Der Bundestag streitet über den Entwurf zur Ermittlung der Hartz-IV-Regelsätze

»Vor allem, und das ist mir wichtig zu betonen, sind diese neuen Regelsätze für die Kinder hilfreich«, lobte Kerstin Griese (SPD), Staatssekretärin für Arbeit und Soziales, den Gesetzesentwurf zur Ermittlung von Regelbedarfen am späten Mittwochnachmittag im Bundestag. Demnach sollen Kinder zwischen 6 und 13 Jahren aber nur einen Euro mehr bekommen. In der Bundestagsberatung ging es um die Anpassung der Regelsätze zum 1. Januar 2021.
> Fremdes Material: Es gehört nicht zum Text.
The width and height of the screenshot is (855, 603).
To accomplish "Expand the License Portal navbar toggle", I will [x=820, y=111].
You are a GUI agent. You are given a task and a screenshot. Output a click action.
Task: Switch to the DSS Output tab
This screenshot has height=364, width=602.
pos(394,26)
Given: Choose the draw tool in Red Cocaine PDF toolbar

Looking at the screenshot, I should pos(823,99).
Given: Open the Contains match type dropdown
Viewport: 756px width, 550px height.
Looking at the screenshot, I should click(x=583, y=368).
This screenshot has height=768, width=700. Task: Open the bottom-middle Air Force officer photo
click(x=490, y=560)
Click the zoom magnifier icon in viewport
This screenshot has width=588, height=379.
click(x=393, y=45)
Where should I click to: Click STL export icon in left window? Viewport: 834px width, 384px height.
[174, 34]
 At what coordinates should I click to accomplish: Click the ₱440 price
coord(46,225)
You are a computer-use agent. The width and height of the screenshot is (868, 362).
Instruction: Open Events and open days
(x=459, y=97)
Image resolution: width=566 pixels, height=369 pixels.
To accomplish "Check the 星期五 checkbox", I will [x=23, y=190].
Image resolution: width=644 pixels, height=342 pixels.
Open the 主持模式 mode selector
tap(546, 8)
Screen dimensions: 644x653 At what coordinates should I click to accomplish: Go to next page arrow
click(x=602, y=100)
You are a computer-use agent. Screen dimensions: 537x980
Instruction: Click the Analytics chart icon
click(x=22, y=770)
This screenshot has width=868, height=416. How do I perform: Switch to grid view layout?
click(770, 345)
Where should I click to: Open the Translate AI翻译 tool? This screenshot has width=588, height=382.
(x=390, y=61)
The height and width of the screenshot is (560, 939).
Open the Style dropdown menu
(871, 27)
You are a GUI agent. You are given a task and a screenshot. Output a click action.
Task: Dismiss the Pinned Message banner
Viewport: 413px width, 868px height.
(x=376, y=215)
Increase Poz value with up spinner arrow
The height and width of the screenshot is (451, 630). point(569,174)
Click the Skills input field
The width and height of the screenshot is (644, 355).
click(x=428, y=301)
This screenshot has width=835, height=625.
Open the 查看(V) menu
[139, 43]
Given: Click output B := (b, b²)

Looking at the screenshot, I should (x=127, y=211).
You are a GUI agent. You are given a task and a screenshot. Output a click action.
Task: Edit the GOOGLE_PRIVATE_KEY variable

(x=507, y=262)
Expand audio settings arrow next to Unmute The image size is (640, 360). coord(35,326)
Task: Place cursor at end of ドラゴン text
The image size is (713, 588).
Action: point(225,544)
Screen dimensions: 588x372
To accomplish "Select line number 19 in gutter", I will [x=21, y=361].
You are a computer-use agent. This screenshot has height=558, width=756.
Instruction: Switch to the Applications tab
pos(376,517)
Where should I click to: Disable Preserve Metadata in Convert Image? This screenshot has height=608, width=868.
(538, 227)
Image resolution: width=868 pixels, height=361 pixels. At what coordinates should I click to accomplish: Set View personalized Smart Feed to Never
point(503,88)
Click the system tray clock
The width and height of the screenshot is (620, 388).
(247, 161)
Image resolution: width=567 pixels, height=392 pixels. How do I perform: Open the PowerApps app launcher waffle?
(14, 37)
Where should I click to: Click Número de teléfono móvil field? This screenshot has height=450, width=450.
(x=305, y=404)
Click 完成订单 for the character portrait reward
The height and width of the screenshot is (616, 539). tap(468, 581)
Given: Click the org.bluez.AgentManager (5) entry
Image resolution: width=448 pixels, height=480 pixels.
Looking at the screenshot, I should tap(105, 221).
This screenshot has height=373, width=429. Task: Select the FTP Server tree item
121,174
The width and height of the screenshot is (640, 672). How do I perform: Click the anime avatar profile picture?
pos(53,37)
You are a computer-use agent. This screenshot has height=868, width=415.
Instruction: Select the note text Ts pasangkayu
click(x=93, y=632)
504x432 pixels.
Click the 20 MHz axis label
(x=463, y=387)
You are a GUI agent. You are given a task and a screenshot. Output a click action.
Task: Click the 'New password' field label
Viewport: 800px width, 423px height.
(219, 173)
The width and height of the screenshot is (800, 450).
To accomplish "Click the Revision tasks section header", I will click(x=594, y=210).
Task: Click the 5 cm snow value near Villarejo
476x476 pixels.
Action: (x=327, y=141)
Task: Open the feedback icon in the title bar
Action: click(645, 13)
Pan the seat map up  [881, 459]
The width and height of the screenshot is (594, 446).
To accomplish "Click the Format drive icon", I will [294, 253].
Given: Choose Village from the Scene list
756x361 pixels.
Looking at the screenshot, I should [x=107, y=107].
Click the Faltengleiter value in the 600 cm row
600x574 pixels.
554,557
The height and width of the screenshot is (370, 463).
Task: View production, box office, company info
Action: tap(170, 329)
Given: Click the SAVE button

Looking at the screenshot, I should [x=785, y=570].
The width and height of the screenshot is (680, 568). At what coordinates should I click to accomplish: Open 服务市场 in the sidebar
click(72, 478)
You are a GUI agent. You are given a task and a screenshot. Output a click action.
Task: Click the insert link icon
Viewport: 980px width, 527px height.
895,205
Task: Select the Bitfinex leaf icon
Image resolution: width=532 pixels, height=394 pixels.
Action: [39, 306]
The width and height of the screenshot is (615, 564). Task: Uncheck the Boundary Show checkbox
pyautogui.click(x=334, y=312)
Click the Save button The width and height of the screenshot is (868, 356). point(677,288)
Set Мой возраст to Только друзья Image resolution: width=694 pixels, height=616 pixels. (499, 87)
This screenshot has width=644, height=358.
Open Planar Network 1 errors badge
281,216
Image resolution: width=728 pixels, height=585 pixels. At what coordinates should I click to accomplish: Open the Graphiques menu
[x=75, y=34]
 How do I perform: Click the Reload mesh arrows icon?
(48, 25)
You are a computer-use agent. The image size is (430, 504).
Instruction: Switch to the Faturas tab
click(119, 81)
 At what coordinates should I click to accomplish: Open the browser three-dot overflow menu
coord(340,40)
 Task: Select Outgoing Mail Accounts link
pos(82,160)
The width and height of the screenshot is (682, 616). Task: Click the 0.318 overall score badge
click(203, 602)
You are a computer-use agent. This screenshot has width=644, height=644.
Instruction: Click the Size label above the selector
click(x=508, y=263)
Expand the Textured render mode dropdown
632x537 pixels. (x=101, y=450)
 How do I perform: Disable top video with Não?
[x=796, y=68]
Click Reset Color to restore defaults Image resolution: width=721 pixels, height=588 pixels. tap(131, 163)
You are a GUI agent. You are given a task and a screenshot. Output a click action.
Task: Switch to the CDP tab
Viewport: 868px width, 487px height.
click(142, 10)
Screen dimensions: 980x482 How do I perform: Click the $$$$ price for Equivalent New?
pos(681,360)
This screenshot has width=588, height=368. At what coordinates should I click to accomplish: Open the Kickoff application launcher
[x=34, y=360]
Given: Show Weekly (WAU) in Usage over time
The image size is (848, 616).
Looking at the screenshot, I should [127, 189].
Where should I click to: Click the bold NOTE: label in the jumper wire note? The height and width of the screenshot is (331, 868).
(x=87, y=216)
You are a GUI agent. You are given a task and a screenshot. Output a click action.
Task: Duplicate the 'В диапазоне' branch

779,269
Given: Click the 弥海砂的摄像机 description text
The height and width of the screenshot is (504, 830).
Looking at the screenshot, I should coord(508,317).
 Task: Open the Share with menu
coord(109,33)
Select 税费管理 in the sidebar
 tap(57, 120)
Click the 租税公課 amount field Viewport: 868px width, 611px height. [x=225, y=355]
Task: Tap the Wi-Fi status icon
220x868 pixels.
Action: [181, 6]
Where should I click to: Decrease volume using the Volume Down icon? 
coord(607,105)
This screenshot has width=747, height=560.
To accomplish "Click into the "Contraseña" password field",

Alle fünf Jahre legt das Statistische Bundesamt neue Daten über die Einkommens- und Verbraucherstichprobe vor, die als Grundlage für die Festsetzung der Hartz-IV-Regelsätze herangezogen werden. Sowohl die Berechnungsmethode wie auch die Regelsätze an sich werden seit jeher von unterschiedlichen Seiten als fehlerhaft und unzureichend kritisiert. Auch das Bundesverfassungsgericht segnete im Jahr 2014 den Hartz-IV-Regelsatz nur als »noch« verfassungsgemäß ab. Nachbesserungsbedarf sahen die Richter damals etwa bei den Kosten für Kühlschränke und Waschmaschinen, aber auch bei Gesundheitsleistungen wie Sehhilfen.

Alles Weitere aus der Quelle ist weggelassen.